* **PASSAGE SHOWN**
══════
Model 870 Express Tactical A-Tacs Camo
Capacity:6
Sights:Ghost ring and fixed blade front sight
Features:*With tactical choke tube
SuperCell recoil pad
Gauge:12 gauge
Stock:Synthetic/digital camo
Material/Finish:Steel
Scope:Drilled and tapped for scope mounts
Type:Pump
Chokes:Tactical choke
Website:http://www.remington…
Weight:7.5 pounds
Barrel Length:18.5"
Length of Pull:13.75"
Overall Length:*40.5"
38.5"
Drop at Comb:1.5"
Drop at Heel:2"
Bore:2.75"
3"
MSRP$665.00

Editor Review

The word ‘express’ gets thrown around a lot in the firearm’s business and it seems to mean something different every time.  An ‘express’ gun or cartridge used to refer to one capable of higher than usual velocities.  Later, the term became standard for referring to weapons designed to hunt exceptionally large or dangerous prey.  Remington has curiously opted to re-define the term as, ‘the cheap-o version of a more expensive shotgun.’

Not that the 870 Express is a bad shotgun.  But there is no getting around the fact that this is the lower-cost edition of the 870 Wingmaster.  It is a pump-action shotgun available in both 12 and 20 gauge that is well-suited for most knock-around types of shotgun hunting.

Less prone to rattling than the Mossberg 500 (its chief competition), the 870 Express is reasonably well-made for the price.  It is mechanically reliable, well-priced, and there are a good number of after-market chokes and parts available to turn it into anything from a turkey gun, to a slug gun for deer, or even a tactical home defense rig.   This reliability and flexibility have led to the 870 being literally the world’s best selling shotgun and it has been adopted for use by police forces and militaries around the world.
══════
* **AIM**
Please continue the shotgun review above, picking up after its last sentence.

* **DATA EXCERPTS**
══════
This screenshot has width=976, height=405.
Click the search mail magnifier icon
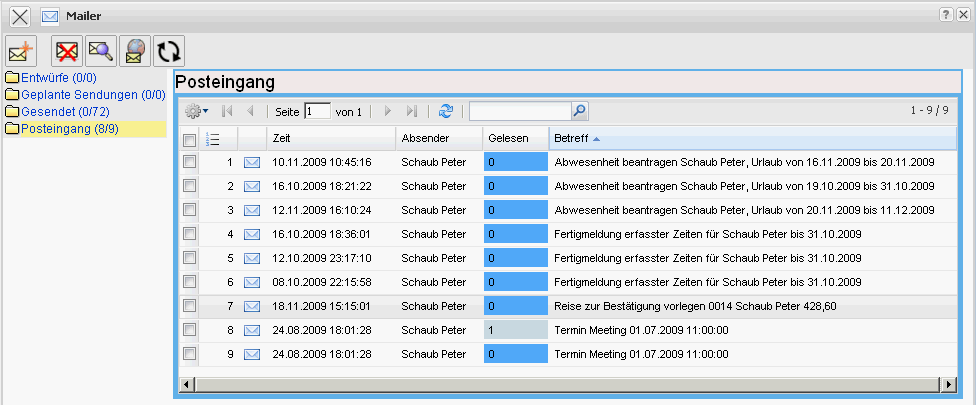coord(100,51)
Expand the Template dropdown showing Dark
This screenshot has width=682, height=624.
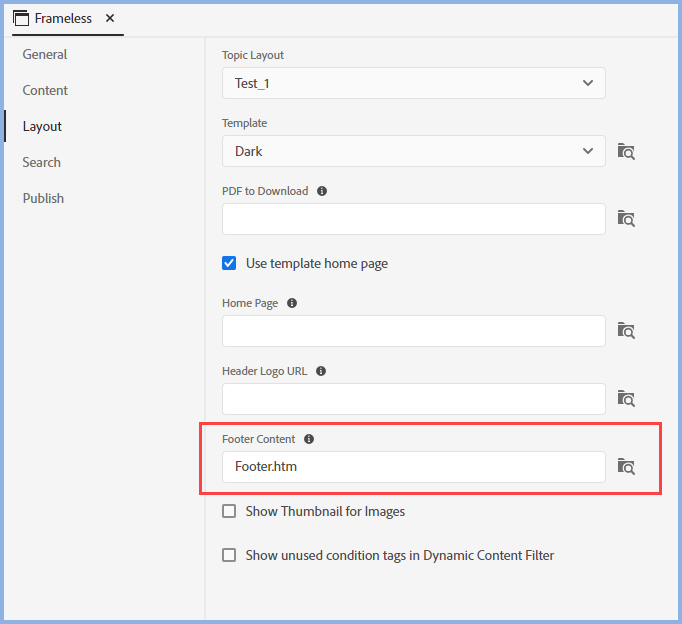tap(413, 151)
══════
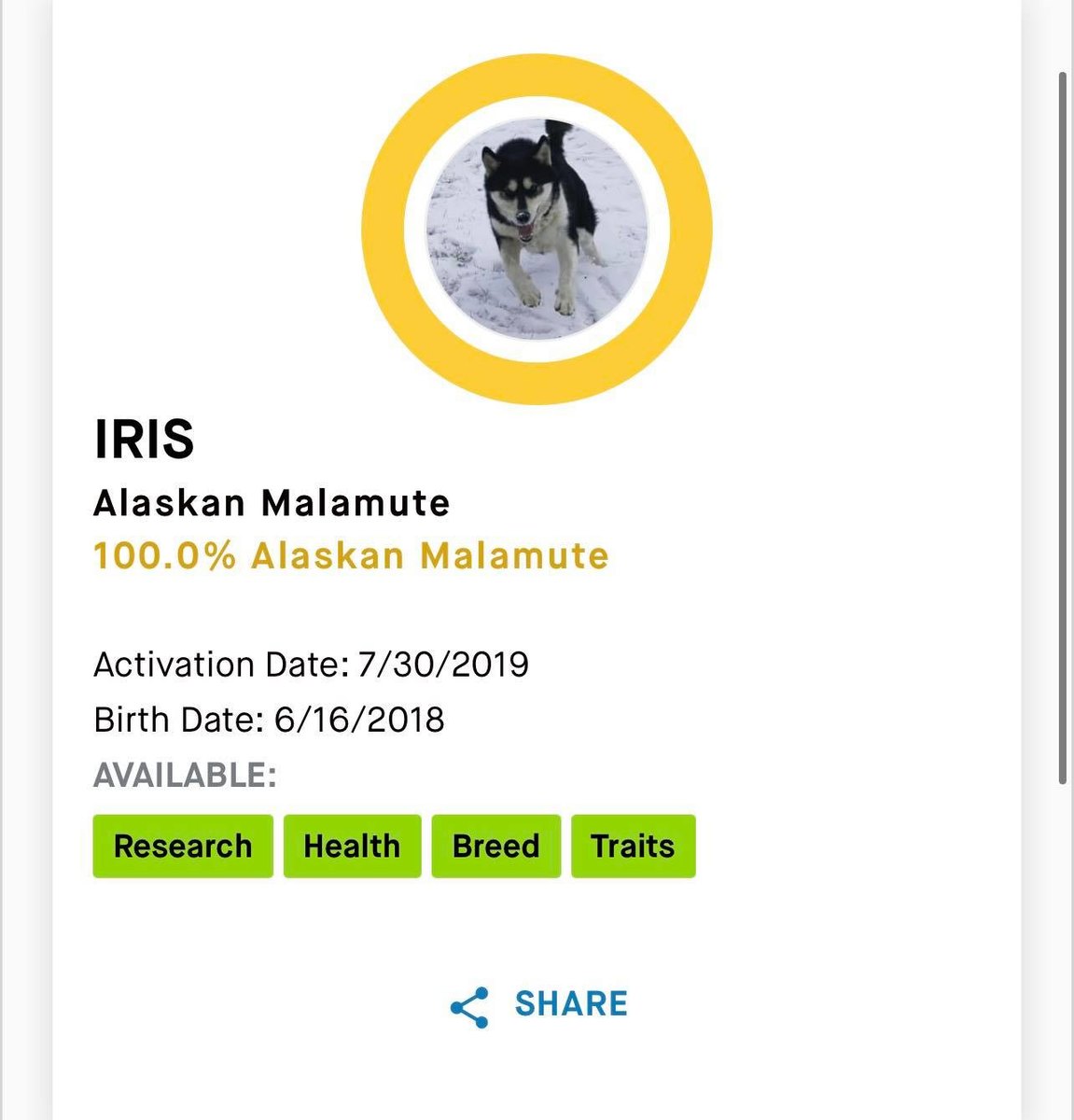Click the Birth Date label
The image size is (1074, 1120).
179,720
══════
* **THE ANSWER**
The 870 Express is great for occasional use in shooting clays or upland bird hunting.  If you plan on shooting a lot of skeet or sporting clays then there are better, more specialized tools out there.  The 870 Express is something that you buy when you think that you might want to do a little bit of almost everything and you don’t own any other shotguns.

Yes, I said ‘almost’ everything.  The 870 has a dirty little secret, which is its alarming tendency to rust.  If you stared really hard at an 870 Express on a cloudy day and thought about water then that would probably be enough.  This is not something that you could even consider taking out to hunt waterfowl.  Nor even turkey on a soggy day.  I have taken a 20 gauge 870 express on a September dove hunt in very high Southern humidity and watched the dark brown speckles appear over the course of the afternoon.   Water is the kryptonite to Remington’s Superman.

If the rusting issue is a problem for you then you can either upgrade to a higher level of finish (the Marine Magnum version is intended to resist even temporary salt-water immersion) or look at some of the competing shotguns within the price range of the 870 Express.  Rust issue aside, it’s a good gun and if you intend to keep it dry then you could have many happy years together.